One garden will have spearmint to help attract moths and butterflies. A second garden will feature vegetables needed in a salad. Another will have peas and beans.

This year, students are making a rain garden in a damp corner of the garden area. They will plant native grasses there, Mackiewicz said.

“We grow our gardens and protect our wild area at the school to help the planet,” Mackiewicz said. “The kids recycle, compost their waste and take responsibility for their equipment.”

Imagination grows

Mackiewicz has been director of the Beyond the Classroom after-school program for four years. She calls her job rewarding.

“Being a naturalist, the kids get exposed daily to little things like noticing spring migration patterns going on right now,” she said. “Recently, we saw flocks of snow geese. Three vultures flew overhead, and they knew what they were.

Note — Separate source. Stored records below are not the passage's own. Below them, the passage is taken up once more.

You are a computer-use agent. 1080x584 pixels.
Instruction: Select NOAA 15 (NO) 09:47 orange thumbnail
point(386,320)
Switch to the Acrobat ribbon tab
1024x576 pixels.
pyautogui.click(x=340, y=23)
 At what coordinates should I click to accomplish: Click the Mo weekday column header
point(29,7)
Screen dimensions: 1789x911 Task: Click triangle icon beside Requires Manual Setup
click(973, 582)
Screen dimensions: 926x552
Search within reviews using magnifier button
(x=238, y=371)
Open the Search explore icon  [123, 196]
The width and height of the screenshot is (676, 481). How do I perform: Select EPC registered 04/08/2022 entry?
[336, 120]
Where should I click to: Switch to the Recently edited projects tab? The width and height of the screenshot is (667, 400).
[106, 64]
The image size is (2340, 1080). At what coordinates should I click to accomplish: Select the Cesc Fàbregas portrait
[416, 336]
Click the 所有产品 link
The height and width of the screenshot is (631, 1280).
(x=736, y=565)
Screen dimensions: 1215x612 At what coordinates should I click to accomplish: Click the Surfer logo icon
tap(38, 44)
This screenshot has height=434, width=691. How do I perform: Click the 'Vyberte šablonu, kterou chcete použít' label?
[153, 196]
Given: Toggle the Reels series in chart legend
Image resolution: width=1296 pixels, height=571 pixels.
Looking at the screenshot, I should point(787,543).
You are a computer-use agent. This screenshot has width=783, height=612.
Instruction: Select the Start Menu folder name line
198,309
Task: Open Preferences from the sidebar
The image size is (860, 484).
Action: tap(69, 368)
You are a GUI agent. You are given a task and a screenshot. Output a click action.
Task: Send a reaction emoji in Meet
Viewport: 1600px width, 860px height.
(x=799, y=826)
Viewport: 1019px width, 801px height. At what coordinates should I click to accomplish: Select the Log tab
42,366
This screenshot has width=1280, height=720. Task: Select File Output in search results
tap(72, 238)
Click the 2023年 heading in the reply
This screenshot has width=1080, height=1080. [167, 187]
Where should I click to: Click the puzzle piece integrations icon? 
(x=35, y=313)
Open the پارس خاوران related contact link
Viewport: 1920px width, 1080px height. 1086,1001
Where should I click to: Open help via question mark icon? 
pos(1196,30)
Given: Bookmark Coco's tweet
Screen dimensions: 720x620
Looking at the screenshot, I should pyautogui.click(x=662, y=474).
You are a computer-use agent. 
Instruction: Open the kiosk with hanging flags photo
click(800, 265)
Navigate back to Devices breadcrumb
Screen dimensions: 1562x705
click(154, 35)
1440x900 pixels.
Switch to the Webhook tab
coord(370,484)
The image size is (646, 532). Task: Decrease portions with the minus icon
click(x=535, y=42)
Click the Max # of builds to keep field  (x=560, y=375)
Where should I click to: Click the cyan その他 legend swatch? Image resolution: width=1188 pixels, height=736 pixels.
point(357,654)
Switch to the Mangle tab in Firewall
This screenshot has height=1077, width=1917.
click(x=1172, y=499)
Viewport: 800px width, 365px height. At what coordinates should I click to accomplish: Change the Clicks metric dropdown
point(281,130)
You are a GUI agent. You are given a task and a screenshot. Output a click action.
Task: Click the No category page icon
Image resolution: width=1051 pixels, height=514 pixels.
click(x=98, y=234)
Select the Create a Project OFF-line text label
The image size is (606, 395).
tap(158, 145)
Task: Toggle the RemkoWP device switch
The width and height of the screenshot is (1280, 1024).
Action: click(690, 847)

“The field sparrows are singing, and we are searching for their secretive nests hidden on the ground in the brambles, and we had a ring-necked duck on the pond.”

Mackiewicz encourages her students to use their imaginations and not rely on technology to have fun.

“When I first started four years ago, it was almost comical because some did not have the faintest idea what I meant by using your imagination, because they use things given to them to play with.” Mackiewicz said.

“Now, they can go into the fields and collect rocks and set up a shop where others come to barter with their wares, like rocks of different textures and sizes.”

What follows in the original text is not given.